AIM OF THE TASK: Start at the line with "Image resolution: width=654 pixels, height=605" in the records below, stop at the line with "Image resolution: width=850", and return every line in that span exactly, the two end lines included.

━━━━

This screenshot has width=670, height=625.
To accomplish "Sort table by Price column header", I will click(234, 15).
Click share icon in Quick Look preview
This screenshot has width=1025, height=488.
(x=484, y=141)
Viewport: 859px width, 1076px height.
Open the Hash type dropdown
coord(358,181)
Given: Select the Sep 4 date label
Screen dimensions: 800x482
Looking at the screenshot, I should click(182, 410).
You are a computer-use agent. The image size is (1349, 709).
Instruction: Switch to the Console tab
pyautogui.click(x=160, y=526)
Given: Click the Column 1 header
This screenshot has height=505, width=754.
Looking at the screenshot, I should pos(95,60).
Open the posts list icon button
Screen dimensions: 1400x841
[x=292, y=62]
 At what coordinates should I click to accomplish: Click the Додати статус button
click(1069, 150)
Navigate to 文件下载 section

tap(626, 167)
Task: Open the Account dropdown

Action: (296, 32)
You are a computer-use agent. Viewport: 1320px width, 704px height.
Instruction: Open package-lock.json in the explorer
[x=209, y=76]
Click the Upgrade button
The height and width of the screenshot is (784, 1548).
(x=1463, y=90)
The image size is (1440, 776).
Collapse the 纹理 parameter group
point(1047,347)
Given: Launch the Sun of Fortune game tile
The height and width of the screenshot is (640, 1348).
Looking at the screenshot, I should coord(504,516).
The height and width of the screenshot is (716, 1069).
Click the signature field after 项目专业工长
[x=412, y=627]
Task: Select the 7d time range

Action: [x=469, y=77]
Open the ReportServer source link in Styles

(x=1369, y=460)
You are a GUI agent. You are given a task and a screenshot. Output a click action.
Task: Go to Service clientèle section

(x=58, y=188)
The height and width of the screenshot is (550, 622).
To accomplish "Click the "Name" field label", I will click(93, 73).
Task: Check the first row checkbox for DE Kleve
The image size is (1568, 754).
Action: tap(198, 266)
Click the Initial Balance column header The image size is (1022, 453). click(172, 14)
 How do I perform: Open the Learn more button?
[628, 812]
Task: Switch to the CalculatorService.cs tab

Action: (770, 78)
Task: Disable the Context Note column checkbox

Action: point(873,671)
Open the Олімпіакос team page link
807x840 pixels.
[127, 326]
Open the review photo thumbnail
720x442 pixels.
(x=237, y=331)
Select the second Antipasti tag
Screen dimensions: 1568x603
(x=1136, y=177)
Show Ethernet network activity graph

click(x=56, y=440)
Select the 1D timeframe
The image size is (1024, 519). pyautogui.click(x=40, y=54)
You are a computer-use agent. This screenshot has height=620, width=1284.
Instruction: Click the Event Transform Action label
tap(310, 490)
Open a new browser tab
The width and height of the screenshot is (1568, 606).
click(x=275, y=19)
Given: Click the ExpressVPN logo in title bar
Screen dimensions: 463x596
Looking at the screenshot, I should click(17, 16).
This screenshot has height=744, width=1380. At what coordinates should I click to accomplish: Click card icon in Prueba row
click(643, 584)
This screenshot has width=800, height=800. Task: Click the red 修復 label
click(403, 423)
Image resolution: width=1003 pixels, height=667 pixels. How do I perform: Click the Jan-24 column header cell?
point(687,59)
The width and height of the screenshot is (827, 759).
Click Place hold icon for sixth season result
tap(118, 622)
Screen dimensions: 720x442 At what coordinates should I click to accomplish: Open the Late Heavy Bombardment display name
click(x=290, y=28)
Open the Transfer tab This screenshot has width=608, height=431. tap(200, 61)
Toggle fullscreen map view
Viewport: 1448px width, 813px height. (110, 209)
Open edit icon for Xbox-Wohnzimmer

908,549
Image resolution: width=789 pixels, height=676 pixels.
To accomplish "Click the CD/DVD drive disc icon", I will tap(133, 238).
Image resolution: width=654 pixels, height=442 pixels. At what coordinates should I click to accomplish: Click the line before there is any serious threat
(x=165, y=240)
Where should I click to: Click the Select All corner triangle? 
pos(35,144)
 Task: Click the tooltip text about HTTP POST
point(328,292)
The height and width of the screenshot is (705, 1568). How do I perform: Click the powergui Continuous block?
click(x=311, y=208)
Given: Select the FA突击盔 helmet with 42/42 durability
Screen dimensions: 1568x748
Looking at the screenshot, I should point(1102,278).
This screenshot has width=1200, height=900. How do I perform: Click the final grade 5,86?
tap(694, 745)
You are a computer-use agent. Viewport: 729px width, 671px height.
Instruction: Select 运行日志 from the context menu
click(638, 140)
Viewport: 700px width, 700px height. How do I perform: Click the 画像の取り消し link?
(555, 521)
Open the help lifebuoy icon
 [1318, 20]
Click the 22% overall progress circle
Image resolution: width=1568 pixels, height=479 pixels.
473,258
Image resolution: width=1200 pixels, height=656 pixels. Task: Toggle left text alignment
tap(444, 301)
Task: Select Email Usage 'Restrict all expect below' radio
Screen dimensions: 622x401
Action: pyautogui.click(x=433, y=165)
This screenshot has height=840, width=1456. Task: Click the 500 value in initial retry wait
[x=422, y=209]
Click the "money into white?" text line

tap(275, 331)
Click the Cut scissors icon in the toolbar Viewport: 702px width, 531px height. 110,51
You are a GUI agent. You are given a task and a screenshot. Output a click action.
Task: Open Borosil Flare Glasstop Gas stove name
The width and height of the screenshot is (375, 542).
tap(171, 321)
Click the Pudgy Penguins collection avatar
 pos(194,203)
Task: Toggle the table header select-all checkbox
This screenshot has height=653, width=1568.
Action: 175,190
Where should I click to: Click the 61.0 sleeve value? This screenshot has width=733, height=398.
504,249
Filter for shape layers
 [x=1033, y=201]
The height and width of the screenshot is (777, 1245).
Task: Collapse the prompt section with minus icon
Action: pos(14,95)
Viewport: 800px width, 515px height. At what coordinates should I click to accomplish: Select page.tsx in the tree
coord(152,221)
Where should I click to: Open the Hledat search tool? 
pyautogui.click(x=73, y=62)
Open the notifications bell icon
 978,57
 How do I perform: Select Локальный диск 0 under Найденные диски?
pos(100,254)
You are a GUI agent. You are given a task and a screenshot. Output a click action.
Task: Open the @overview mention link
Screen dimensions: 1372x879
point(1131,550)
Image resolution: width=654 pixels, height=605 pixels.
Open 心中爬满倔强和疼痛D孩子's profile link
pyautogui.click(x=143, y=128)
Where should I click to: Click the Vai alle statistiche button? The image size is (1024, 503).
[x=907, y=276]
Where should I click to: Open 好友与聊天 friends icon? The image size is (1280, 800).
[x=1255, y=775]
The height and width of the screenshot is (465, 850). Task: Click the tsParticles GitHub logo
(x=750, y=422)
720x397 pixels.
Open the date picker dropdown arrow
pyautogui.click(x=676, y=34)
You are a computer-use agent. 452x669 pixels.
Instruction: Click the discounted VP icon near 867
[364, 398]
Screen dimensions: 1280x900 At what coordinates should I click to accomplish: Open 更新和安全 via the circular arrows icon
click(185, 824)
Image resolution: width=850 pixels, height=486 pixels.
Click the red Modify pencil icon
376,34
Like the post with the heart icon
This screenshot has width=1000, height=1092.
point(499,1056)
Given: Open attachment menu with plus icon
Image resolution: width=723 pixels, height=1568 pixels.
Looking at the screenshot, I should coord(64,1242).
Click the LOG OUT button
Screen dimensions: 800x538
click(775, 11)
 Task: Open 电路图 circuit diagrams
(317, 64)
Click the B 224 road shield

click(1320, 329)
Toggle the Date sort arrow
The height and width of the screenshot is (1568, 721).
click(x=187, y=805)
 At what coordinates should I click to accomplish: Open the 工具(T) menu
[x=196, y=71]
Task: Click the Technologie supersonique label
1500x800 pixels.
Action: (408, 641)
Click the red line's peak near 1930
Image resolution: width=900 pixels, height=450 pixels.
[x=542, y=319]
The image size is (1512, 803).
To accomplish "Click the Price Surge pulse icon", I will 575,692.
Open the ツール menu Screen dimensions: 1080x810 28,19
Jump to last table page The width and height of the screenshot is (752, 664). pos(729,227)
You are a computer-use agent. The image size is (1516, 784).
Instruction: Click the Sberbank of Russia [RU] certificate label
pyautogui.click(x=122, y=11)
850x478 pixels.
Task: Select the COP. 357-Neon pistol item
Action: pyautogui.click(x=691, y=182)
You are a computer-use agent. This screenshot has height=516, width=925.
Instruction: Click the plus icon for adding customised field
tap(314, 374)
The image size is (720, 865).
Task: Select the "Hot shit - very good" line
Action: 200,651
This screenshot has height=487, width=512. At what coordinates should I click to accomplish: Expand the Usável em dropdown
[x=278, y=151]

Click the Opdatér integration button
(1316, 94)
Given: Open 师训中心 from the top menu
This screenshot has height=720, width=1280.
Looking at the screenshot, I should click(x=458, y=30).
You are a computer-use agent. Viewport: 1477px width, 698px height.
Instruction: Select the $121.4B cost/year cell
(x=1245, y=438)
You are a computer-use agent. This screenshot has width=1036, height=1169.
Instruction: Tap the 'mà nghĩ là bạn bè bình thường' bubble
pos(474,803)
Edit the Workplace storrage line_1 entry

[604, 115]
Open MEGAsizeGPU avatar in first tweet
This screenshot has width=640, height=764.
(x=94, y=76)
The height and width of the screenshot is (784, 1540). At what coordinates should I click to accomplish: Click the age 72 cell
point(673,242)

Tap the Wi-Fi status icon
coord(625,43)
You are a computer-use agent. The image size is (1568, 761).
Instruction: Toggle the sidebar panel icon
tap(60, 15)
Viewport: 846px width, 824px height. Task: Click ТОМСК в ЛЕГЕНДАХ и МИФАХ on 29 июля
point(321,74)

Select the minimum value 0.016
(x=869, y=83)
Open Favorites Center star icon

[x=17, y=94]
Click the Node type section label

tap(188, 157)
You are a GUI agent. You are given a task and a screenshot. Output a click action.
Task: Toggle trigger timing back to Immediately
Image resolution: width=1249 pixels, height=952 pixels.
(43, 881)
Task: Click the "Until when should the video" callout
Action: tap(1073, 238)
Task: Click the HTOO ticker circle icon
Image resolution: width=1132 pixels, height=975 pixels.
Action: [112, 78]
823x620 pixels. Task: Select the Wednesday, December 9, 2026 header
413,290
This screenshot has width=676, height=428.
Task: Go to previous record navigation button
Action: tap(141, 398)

━━━━

SOLUTION TO THE PROBLEM:
Image resolution: width=654 pixels, height=605 pixels.
Open 心中爬满倔强和疼痛D孩子's profile link
pyautogui.click(x=143, y=128)
Where should I click to: Click the Vai alle statistiche button? The image size is (1024, 503).
[x=907, y=276]
Where should I click to: Open 好友与聊天 friends icon? The image size is (1280, 800).
[x=1255, y=775]
The height and width of the screenshot is (465, 850). Task: Click the tsParticles GitHub logo
(x=750, y=422)
720x397 pixels.
Open the date picker dropdown arrow
pyautogui.click(x=676, y=34)
You are a computer-use agent. 452x669 pixels.
Instruction: Click the discounted VP icon near 867
[364, 398]
Screen dimensions: 1280x900 At what coordinates should I click to accomplish: Open 更新和安全 via the circular arrows icon
click(185, 824)
Image resolution: width=850 pixels, height=486 pixels.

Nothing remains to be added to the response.